(The exercise)
Print every line of the data below verbatim, without any alteration.

Stored data
## begin

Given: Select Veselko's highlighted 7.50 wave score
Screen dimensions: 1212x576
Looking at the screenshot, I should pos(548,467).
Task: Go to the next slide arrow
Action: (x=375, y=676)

## end

(Result of this exercise)
Given: Select Veselko's highlighted 7.50 wave score
Screen dimensions: 1212x576
Looking at the screenshot, I should pos(548,467).
Task: Go to the next slide arrow
Action: (x=375, y=676)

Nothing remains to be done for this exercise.